I due entrarono silenziosamente, avvolti nel buio del locale.
"Sherlock?" Una voce femminile emerse dalla cucina, e fu confermata dall'arrivo di una donna.
"Come mi avete riconosciuto, Edith?" Domandò il detective
"Avete delle spalle estremamente riconoscibili" esordì la donna, lanciando un sorriso malizioso a Lydia
"Oh, non pensavo che il rinomato Sherlock Holmes avesse tempo per pensare all'amore" la ragazza comprese immediatamente ciò che Edith aveva capito e si affrettò a sottolineare che lei e l'investigatore non erano legati in maniera romantica nè tantomeno sposati. Erano semplici...amici.
"Ohh, capisco. E cosa fa un'...amica di Sherlock qui?" Chiese lei, lanciando a Lydia uno sguardo che le fece intendere che la donna non credeva ad una singola parola di quello che aveva detto
"È la migliore amica di mia sorella. Siamo qui per lei, in effetti" chiarì Sherlock, che in poco tempo riassunse a Editch ciò che era successo. La donna lo ascoltò in silenzio, annuendo.
Quando Sherlock concluse il suo racconto, lei si limitò a sedersi su una delle tante sedie della sala, mentre nel suo viso si faceva strada un'espressione pensierosa.
"Ho un'idea" esordì poi Edith, dopo almeno cinque minuti buoni di silenzio "Ma per la vostra incolumità, è bene che nessuno di voi due ne sappia nulla. Tornate a casa vostra e dormite, fra poche ore sarà l'alba". La donna non volle sentire scuse e in quattro e quattrotto lì lasciò sul marciapiede di fronte alla caffetteria. I due chiamarono una carrozza e, una volta saliti, si lasciarono entrambi andare ad un sospiro. Era stata davvero una serata faticosa.
"Che ore sono?" Chiese Lydia. Sherlock tirò fuori il suo elegante orologio da taschino placcato con l'oro e gli lanciò un occhiata
"Le due e mezza" dichiarò, riponendolo poi nella tasca. La giovane annuì e si concesse la confidenza di appoggiarsi delicatamente alla spalla di Sherlock, esausta.

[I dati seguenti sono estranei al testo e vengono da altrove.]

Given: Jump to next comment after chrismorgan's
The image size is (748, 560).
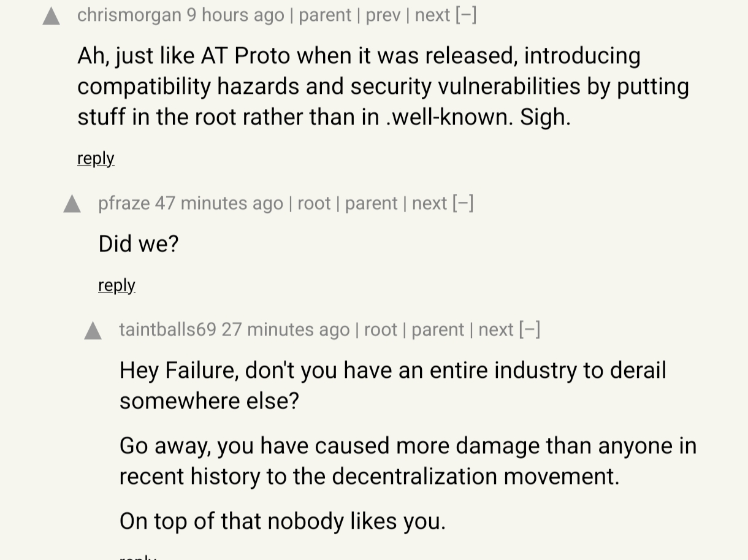Looking at the screenshot, I should click(x=432, y=15).
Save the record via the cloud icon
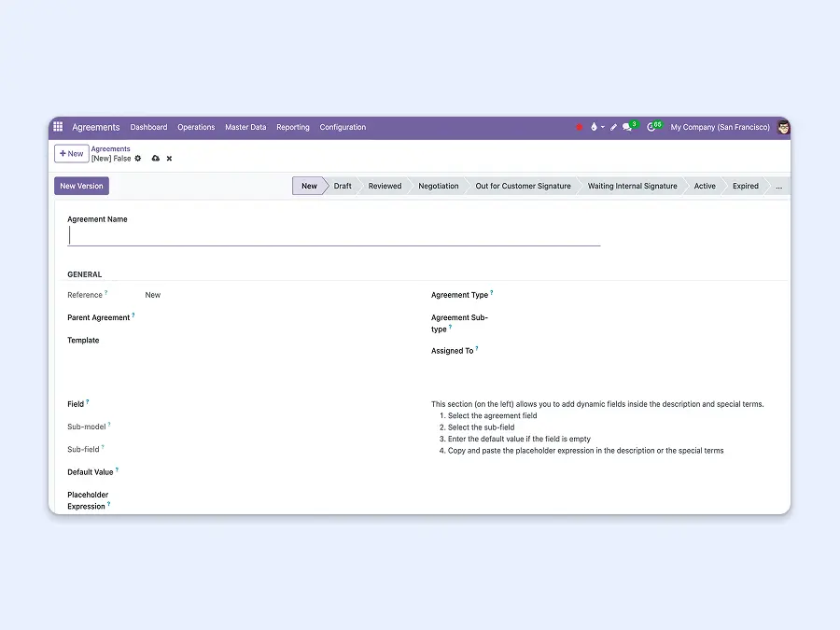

"Domani devo aprire il negozio alle nove" avrebbe preferito morire piuttosto che svegliarsi alle otto, in quelle circostanze
"Come mai così presto? Di solito non aprite mai prima delle dieci e mezza" disse il detective,cingedole delicatamente le spalle con un braccio. Quel gesto a Lydia non passò inosservato
"E voi come siete a conoscenza degli orari di apertura del mio negozio, di grazia?" Chiese lei, incarcando un sopracciglio
"Il vostro negozio ha un'ottima posizione. Il centro di Londra è molto trafficato" cercò di sviare lui
"Ad ogni modo, domani pomeriggio c'è il funerale di mio padre e dovrò chiudere alle tre. Due delle mie commesse sono in ferie, una è in malattia e l'ultima si è licenziata poco tempo fa per via del suo matrimonio con un insegnante benestante. Quindi nessuno potrà essere al negozio" spiegò Lydia
"Sono desolato per la vostra perdita, Lydia. Anche se...comprendo che di certo il vostro rapporto con vostro padre non doveva essere facile. Ho perso mio padre molto tempo fa, ma a me sembrano passati solo pochi giorni. Ovunque guardo lo vedo. Era un uomo brillante, o mia madre non l'avrebbe sposato. Lo avreste adorato, e anche Enola." Dichiarò, fissando per tutto il tempo un punto indefinito nello spazio. Lydia gli accarezzò piano una spalla.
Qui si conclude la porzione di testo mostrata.